I hope that it helps.
Best regards,
Olivier
Error: Unhandled SolrServerException: No live SolrServers available to handle this request:[http://localhost:8983/solr/FileShare]
Hi Nico,
I think your problem is not the amount of RAM you dedicated to Solr here but the fact that some files contains too much text to index.
This is why I suggest you to change the configuration of your job to add a content limiter. You can follow this documentation : https://datafari.atlassian.net/wiki/spaces/DATAFARI/pages/100663333/Use+the+content+limiter+transformation+connector
Notice that you will need to add a Tika connector, as for what I understand, you are currently using the embedded Tika of Solr, which I don’t recommend. By doing this, you will also need to allocate more RAM to MCF, at least 3Gb (location : DATAFARI_HOME/mcf/mcf_home/option.env.unix).
Let us know if it fixes your issue or if you have difficulties to configure your job.
Regards,
Julien Massiera
De : Nico D
Envoyé le :mercredi 27 juin 2018 09:05
À : Datafari
Objet :Re: "No Results Found" - Job Done Successfully and AutocompleteSuggestions working
Hi Olivier,
Sorry to have to come back to this thread, but it apparently is not actually working as planned.
The crawling process went much further, but still seemed to crash and my job now has the error message that no Solr instance is online (hint: it crashed lol).
Error message:
Error: Unhandled SolrServerException: No live SolrServers available to handle this request:[http://localhost:8983/solr/FileShare]
I am able to restart datafari through the provided restart-datafari.sh script and try again, but receive the same error shortly thereafter.
Like I had mentiond previously, this new machine has about 50gb of RAM and a Xeon X5560 and 500gb of HDD space, so I hope performance is not an issue this time.
Below is a screenshot of my Solr config page this time around:
On Friday, June 22, 2018 at 11:00:21 AM UTC+2, Olivier Tavard wrote:
Hi,
Thanks for the screenshots.
It is certainly the weak amount of RAM for Solr that causes your issue.
ie the JVM pauses all threads when running a full GC. if the time of the GC is greater than the ZK timeout session, ZK will think that the instance Solr is offline.
If you cannot increase the amount of RAM, the workaround that you could do is to decrease the number of fetches/minute into your filer by MCF.
To do that, edit your MCF repository connector and go to the Throttling tab then enter for example 10 for the number of fetches/min :
I hope that it helps.
Best regards,
Olivier
Le lundi 4 juin 2018 23:32:37 UTC+2, Nico D a écrit :
Hi Olivier,
Thanks for the reply.
So to answer some of your questions - that screenshot of Solr Admin Homepage was shortly after stopping and starting the container again.

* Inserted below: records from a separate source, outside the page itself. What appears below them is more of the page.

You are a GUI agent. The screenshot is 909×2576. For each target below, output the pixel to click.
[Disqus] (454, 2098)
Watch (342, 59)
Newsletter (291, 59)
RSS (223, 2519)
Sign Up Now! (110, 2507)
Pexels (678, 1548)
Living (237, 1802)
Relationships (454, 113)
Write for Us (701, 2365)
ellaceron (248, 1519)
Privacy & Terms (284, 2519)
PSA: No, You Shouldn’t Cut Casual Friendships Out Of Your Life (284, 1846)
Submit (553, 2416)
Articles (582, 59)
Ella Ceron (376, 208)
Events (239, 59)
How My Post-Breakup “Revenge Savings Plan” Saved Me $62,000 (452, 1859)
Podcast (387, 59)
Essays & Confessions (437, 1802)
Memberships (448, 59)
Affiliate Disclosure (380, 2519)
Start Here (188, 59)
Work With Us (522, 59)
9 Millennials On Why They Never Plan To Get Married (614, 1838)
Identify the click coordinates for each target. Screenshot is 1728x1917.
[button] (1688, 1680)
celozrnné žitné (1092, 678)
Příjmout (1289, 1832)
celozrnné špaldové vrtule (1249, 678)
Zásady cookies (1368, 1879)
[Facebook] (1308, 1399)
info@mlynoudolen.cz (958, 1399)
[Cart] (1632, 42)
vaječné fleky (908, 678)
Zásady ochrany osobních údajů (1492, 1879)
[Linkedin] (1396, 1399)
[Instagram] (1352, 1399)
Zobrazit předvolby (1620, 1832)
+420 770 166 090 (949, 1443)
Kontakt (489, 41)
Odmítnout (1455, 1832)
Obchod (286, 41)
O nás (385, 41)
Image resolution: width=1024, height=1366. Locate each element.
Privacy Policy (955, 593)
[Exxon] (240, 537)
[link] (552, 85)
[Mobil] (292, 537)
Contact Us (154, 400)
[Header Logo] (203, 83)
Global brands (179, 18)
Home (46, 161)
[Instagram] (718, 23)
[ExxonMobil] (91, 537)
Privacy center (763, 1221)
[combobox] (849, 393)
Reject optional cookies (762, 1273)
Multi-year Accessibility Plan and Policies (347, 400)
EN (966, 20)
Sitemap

For your next requested screenshots. Here you go:
As you can see, there are some errors and warnings for Solr. Unfortunately I cannot decipher what any of them mean. What exactly is overseer in terms of Solr?
Next, as you can see I have two jobs atm - one for each smb share. The top one which is "Done" succesfully is for a relatively small share as you can see (879 Docs) and the bottom one is a much bigger share. It hung up and crashed after a while and even now after refreshing and waiting a day or two, I cannot restart this bottom job. It seems to have died entirely on me. Unfortunately the docker container's latest commit includes the job at this status, so I cant really jump back to before it was in this crashed/aborted state.
Maybe I could just readd the share in a new job?
I also unfortunately only have access to this machine atm with 8gb of ram total. I have access to another server with a static public IP actually. But it only has that one NIC and so is not on my itnernal network and cannot see the smb shares.
Thanks!
On Friday, June 1, 2018 at 9:44:34 PM UTC+2, Olivier Tavard wrote:
Hello,
First thanks for the info about your issue, it will be easier to help you ;)
However I will need a little bit of information :
in the Solr admin UI could you click on Logging and do a screenshot to check if there are some errors displayed.
About the Solr screenshot you sent, was it the Solr status just after you launched the job or did you meantime stop the container and started it again ?
Because the first bar full at 8 GB RAM is "normal" : it is the amount of RAM used for all the server when you saw the page. Regarding Solr only, it is the last bar at the bottom : JVM memory.
Concerning ManifoldCF, could you do a screenshot of the job status screen ie in the Job menu click on "Status and Job management".
About the requirements, the minimum of RAM is 16 GB without ELK and 32 GB is recommended when you activate ELK for the Community edition of Datafari (https://datafari.atlassian.net/wiki/spaces/DATAFARI/pages/110788626/Hardware+requirements+Community+Edition).
Please send me the screenshots to investigate your problem.
Best regards,
Olivier Tavard
Le vendredi 1 juin 2018 01:19:24 UTC+2, N Dom a écrit :
--
You received this message because you are subscribed to the Google Groups "Datafari" group.
To unsubscribe from this group and stop receiving emails from it, send an email to datafari+u...@googlegroups.com.
For more options, visit https://groups.google.com/d/optout.
Be careful !
The DatafariSolrNoTika output connector is meant to be used if a Tika connector is configured in your job config ! If you use it without a Tika connector in your job, you will break the crawl !
To use the content limiter you will be forced to add a Tika connector in your job.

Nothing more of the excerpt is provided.